# Task details
Rewrite the records below, replacing "Sitemap" with "Site Map" and keeping everything else the same.

[Records from a collection]
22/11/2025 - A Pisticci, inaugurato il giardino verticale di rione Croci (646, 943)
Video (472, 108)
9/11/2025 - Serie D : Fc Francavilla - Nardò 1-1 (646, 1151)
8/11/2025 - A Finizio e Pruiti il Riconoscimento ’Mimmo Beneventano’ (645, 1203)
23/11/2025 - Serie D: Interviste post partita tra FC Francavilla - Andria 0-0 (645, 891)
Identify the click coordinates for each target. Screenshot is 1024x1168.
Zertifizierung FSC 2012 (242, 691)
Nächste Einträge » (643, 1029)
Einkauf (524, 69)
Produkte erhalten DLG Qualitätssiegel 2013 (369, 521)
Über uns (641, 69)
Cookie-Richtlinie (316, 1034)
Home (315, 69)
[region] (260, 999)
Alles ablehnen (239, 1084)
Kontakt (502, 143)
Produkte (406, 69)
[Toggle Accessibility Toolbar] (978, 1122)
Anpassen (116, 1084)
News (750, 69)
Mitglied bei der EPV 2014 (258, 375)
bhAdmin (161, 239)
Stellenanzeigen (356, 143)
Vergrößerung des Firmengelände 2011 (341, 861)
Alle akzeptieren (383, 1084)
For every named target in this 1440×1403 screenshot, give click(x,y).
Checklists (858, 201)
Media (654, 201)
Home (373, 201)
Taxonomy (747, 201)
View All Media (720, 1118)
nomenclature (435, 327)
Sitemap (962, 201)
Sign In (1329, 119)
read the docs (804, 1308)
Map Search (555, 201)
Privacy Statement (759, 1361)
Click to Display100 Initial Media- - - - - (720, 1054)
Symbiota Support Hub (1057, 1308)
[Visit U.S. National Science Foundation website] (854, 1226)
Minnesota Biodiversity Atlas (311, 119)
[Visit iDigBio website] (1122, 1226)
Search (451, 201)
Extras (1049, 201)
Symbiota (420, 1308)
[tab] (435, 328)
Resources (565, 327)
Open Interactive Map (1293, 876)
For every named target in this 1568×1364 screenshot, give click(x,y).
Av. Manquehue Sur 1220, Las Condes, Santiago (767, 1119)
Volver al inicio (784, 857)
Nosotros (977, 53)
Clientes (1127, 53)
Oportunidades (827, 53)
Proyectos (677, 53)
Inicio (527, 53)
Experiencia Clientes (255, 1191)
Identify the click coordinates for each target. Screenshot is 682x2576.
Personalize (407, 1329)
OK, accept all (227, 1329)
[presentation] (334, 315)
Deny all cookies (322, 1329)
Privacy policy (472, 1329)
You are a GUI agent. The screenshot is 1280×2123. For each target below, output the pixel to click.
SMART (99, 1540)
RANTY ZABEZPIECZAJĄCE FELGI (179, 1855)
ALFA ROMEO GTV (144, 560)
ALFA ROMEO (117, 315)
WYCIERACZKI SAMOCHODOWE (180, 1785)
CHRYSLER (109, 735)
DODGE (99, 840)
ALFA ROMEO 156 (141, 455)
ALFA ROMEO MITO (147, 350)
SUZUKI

# Result for this exercise
22/11/2025 - A Pisticci, inaugurato il giardino verticale di rione Croci (646, 943)
Video (472, 108)
9/11/2025 - Serie D : Fc Francavilla - Nardò 1-1 (646, 1151)
8/11/2025 - A Finizio e Pruiti il Riconoscimento ’Mimmo Beneventano’ (645, 1203)
23/11/2025 - Serie D: Interviste post partita tra FC Francavilla - Andria 0-0 (645, 891)
Identify the click coordinates for each target. Screenshot is 1024x1168.
Zertifizierung FSC 2012 (242, 691)
Nächste Einträge » (643, 1029)
Einkauf (524, 69)
Produkte erhalten DLG Qualitätssiegel 2013 (369, 521)
Über uns (641, 69)
Cookie-Richtlinie (316, 1034)
Home (315, 69)
[region] (260, 999)
Alles ablehnen (239, 1084)
Kontakt (502, 143)
Produkte (406, 69)
[Toggle Accessibility Toolbar] (978, 1122)
Anpassen (116, 1084)
News (750, 69)
Mitglied bei der EPV 2014 (258, 375)
bhAdmin (161, 239)
Stellenanzeigen (356, 143)
Vergrößerung des Firmengelände 2011 (341, 861)
Alle akzeptieren (383, 1084)
For every named target in this 1440×1403 screenshot, give click(x,y).
Checklists (858, 201)
Media (654, 201)
Home (373, 201)
Taxonomy (747, 201)
View All Media (720, 1118)
nomenclature (435, 327)
Site Map (962, 201)
Sign In (1329, 119)
read the docs (804, 1308)
Map Search (555, 201)
Privacy Statement (759, 1361)
Click to Display100 Initial Media- - - - - (720, 1054)
Symbiota Support Hub (1057, 1308)
[Visit U.S. National Science Foundation website] (854, 1226)
Minnesota Biodiversity Atlas (311, 119)
[Visit iDigBio website] (1122, 1226)
Search (451, 201)
Extras (1049, 201)
Symbiota (420, 1308)
[tab] (435, 328)
Resources (565, 327)
Open Interactive Map (1293, 876)
For every named target in this 1568×1364 screenshot, give click(x,y).
Av. Manquehue Sur 1220, Las Condes, Santiago (767, 1119)
Volver al inicio (784, 857)
Nosotros (977, 53)
Clientes (1127, 53)
Oportunidades (827, 53)
Proyectos (677, 53)
Inicio (527, 53)
Experiencia Clientes (255, 1191)
Identify the click coordinates for each target. Screenshot is 682x2576.
Personalize (407, 1329)
OK, accept all (227, 1329)
[presentation] (334, 315)
Deny all cookies (322, 1329)
Privacy policy (472, 1329)
You are a GUI agent. The screenshot is 1280×2123. For each target below, output the pixel to click.
SMART (99, 1540)
RANTY ZABEZPIECZAJĄCE FELGI (179, 1855)
ALFA ROMEO GTV (144, 560)
ALFA ROMEO (117, 315)
WYCIERACZKI SAMOCHODOWE (180, 1785)
CHRYSLER (109, 735)
DODGE (99, 840)
ALFA ROMEO 156 (141, 455)
ALFA ROMEO MITO (147, 350)
SUZUKI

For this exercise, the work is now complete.